Pierre Blanc est un enseignant-chercheur à Bordeaux Sciences Agro et Sciences-Po Bordeaux. Spécialiste des questions géopolitiques, il nous explique pourquoi la guerre de la Russie contre l'Ukraine pourrait avoir des conséquences sur le prix du blé et la sécurité alimentaire à l'échelle de la planète.
Et si le blé était devenu une arme ? La Russie et l'Ukraine sont des greniers à blé essentiels pour le monde. Grâce à leurs terres noires, très fertiles, les deux pays assurent 1/3 des exportations mondiales de cette céréale, indispensable à notre alimentation.
La Russie en a fait une arme d'influence géopolitique. Depuis 2015, elle a retrouvé son rang de premier pays exportateur, un siècle après l'avoir perdu. Pierre Blanc aime à le rappeler, après la chute de son empire, la Russie a disparu des marchés mondiaux. Ses choix de collectivisme agraire se sont avérés inopérants et ont entravé fortement sa production agricole.
Mais dès son arrivée au pouvoir, Vladimir Poutine a réformé les anciennes fermes soviétiques vers une forme de capitalisme grâce à de grandes entreprises qui ont racheté ou, le plus souvent, loué le foncier. Il a également développé les infrastructures de transports ferroviaires, maritimes et routiers pour acheminer le blé.
La dépendance à la Russie
La Russie est aujourd'hui une puissance agricole en matière de céréales et de blé. Pour la saison 2020/2021, elle a produit 85 millions de tonnes et en a exporté 30 millions. Pierre Blanc insiste, la Russie cherche des opportunités commerciales mais surtout un moyen de puissance. L'or blond comme food power, pour reprendre le terme utilisé par les Américains.
Car la Russie vend essentiellement en Afrique du Nord, au Moyen-Orient et en Indonésie. Certains pays sont très dépendants de ces importations. En Egypte par exemple, la Russie s'est substituée aux Etats-Unis et à l'Europe. En Algérie, Vladimir Poutine est entré en concurrence avec la France, complète Pierre Blanc. Et en Syrie, Vladimir Poutine a livré des navires de blé à son allié Bachar El Assad alors que les champs de blé étaient aux mains de Daesch et qu'il voulait nourrir son peuple et éviter toute rébellion.

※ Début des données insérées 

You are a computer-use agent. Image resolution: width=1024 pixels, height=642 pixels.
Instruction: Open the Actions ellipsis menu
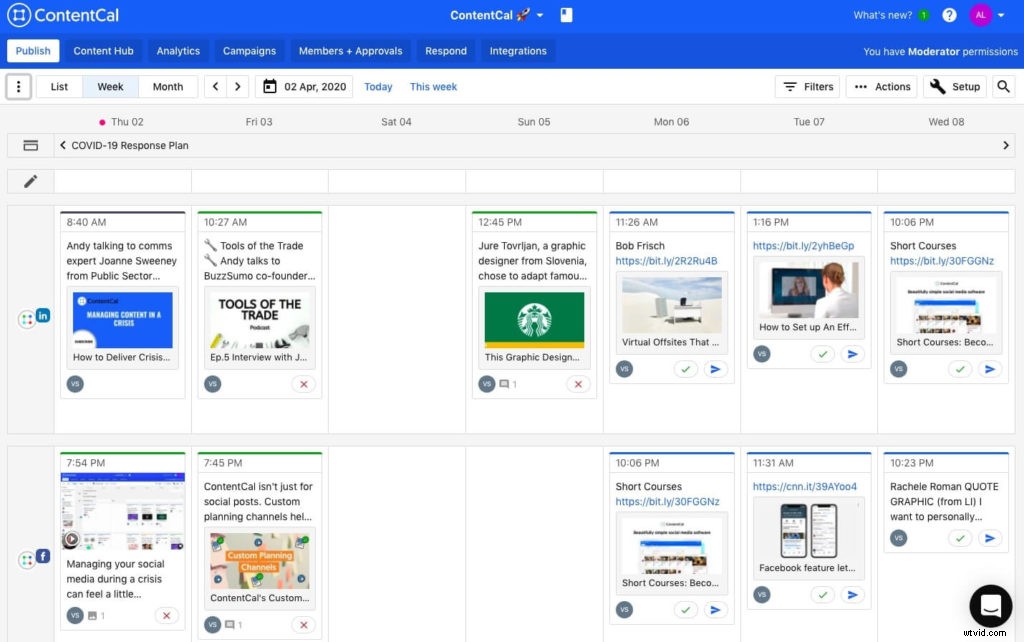(x=881, y=86)
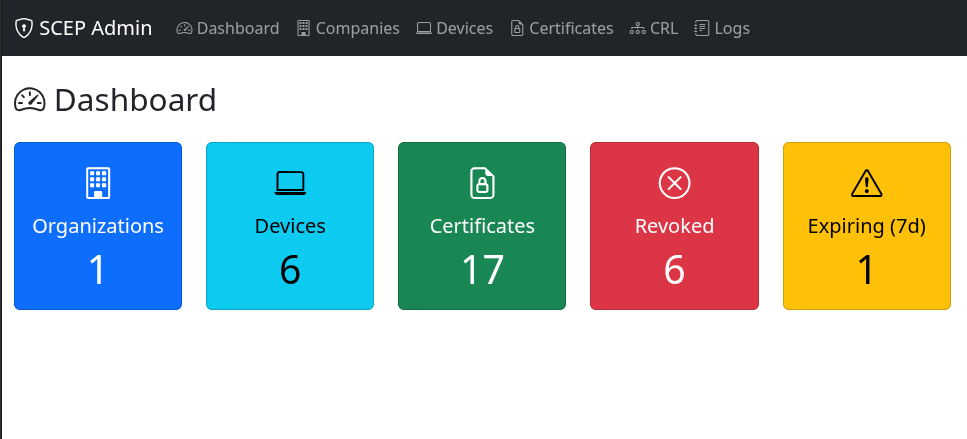The width and height of the screenshot is (967, 439).
Task: Click the X circle icon in Revoked card
Action: 674,183
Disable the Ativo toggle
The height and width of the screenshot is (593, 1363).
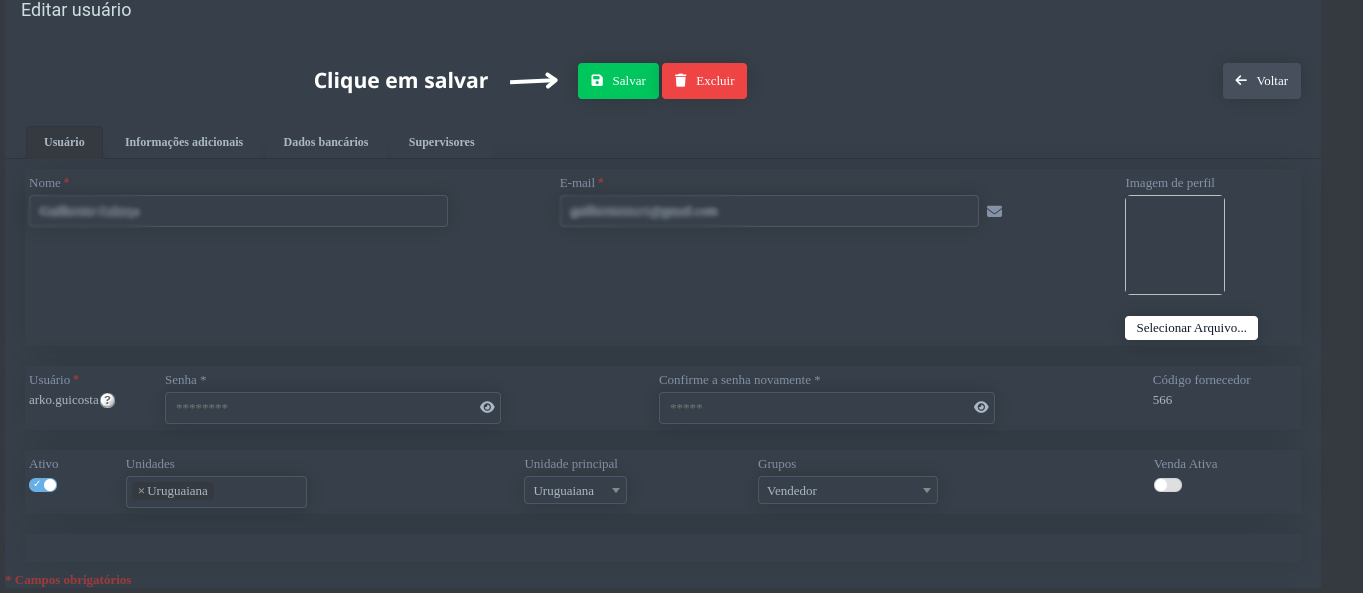click(x=43, y=485)
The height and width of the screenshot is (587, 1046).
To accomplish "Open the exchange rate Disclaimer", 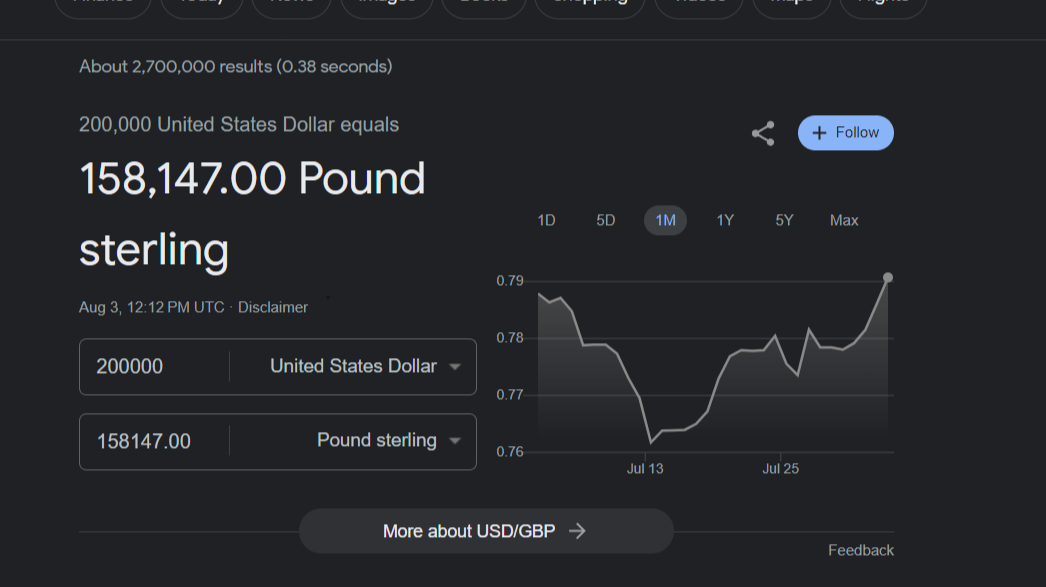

Une mainmise russe qui s'étend à l'Afrique noire avec retour d'ascenseur de ce "food power". Pierre Blanc a étudié les pays qui n'ont pas voté pour exiger l'arrêt de l'offensive russe en Ukraine à L'ONU. L'enseignant-chercheur bordelais note une certaine corrélation même si, précise-t-il, il ne peut pas établir une causalité.

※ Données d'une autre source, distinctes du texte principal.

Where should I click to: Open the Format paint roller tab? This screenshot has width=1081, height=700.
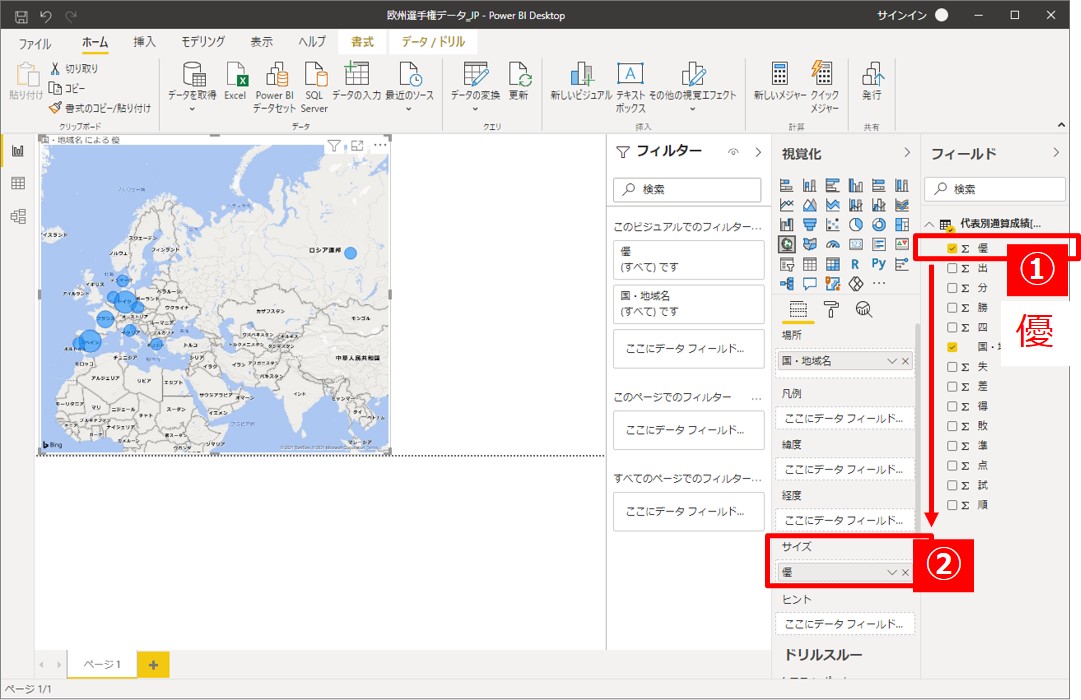(831, 309)
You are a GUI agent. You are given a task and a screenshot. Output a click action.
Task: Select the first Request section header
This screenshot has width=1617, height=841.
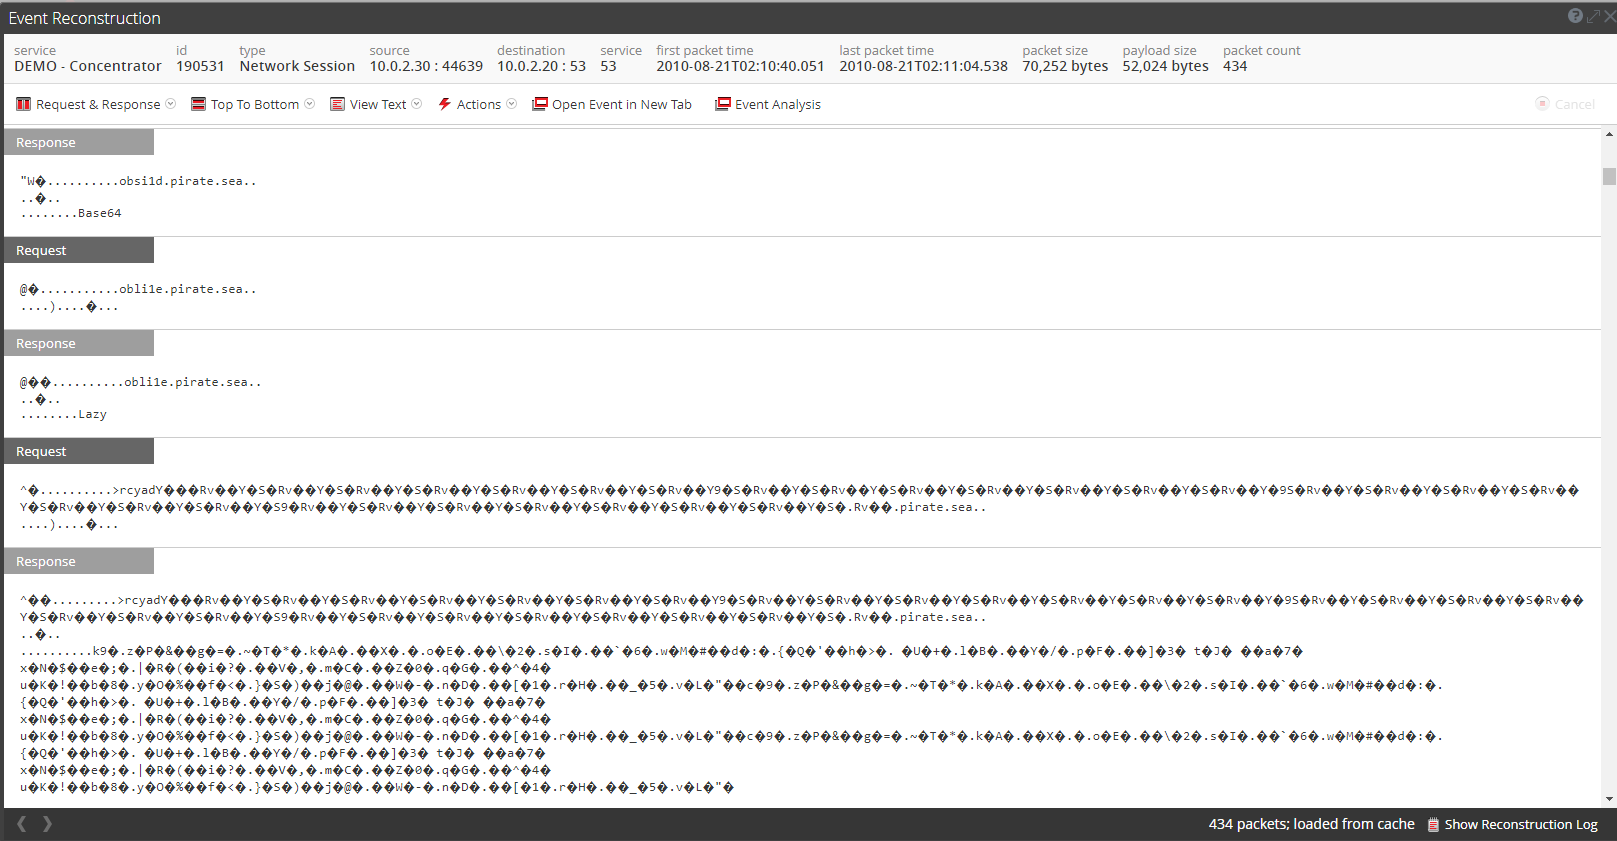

Le risque d'insécurité alimentaire
L'Ukraine, de son côté, représente 10% des exportations de blé dont une partie vers la Chine. Longtemps sous le giron soviétique, elle a, elle-aussi, mené un train de réformes pour relancer sa production de blé mais également de maïs explique Pierre Blanc.
Alors quels seront les effets d'une guerre entre ces deux voisins producteurs ? Pierre Blanc redoute une flambée des prix.
Le blé est déjà semé et devrait être moissonné cet été. Mais beaucoup d'agriculteurs ukrainiens sont partis sur le front. Et l'on ignore les dégâts dans les champs côté ukrainien comme russe. La production risque de baisser.
De même, le docteur en géopolitique évoque une incertitude sur l'acheminement des céréales.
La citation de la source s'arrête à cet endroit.